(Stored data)
┌──

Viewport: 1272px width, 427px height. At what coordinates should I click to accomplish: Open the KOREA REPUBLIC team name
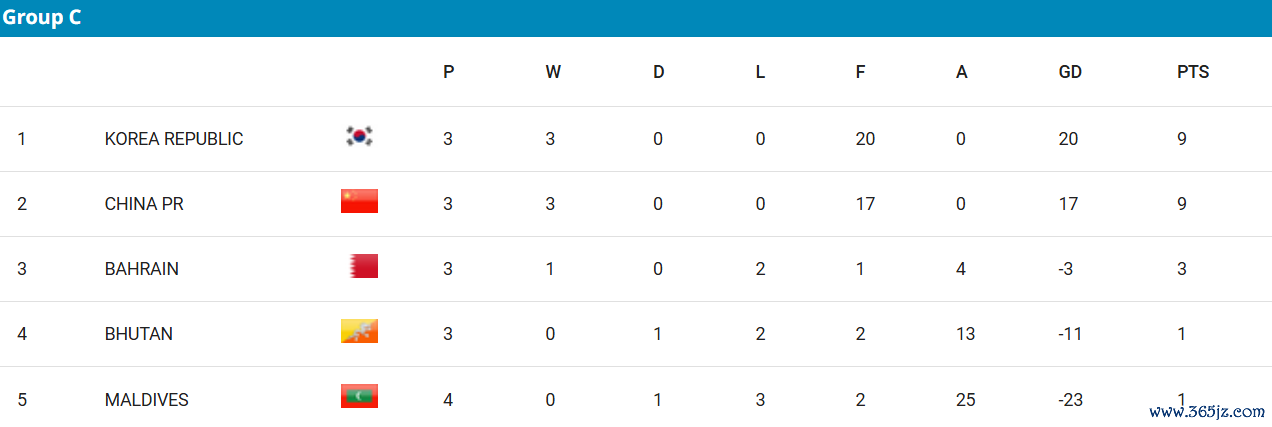174,139
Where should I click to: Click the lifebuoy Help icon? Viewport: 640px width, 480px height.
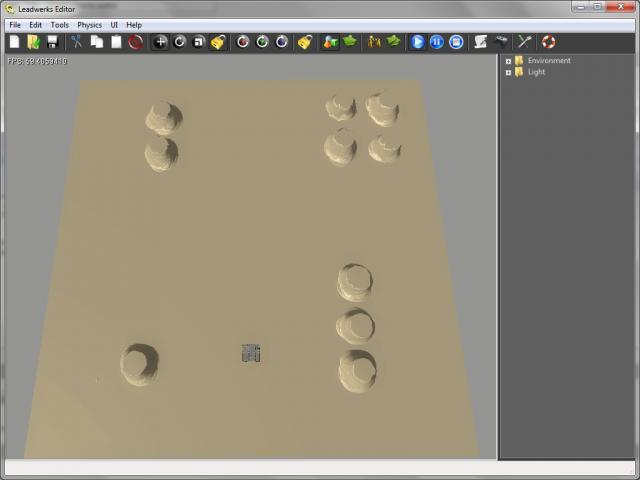(548, 42)
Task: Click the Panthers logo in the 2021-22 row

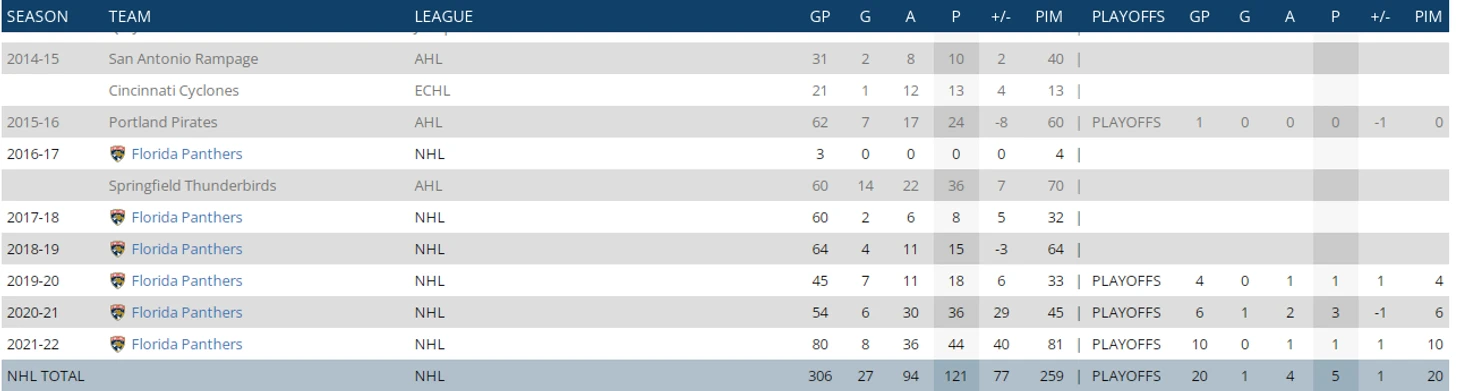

└──

* [Goal of the exercise]: This exercise calls for the records to be given again exactly, without the images.

* [Answer space]:
Viewport: 1272px width, 427px height. At what coordinates should I click to accomplish: Open the KOREA REPUBLIC team name
174,139
Where should I click to: Click the lifebuoy Help icon? Viewport: 640px width, 480px height.
(548, 42)
Task: Click the Panthers logo in the 2021-22 row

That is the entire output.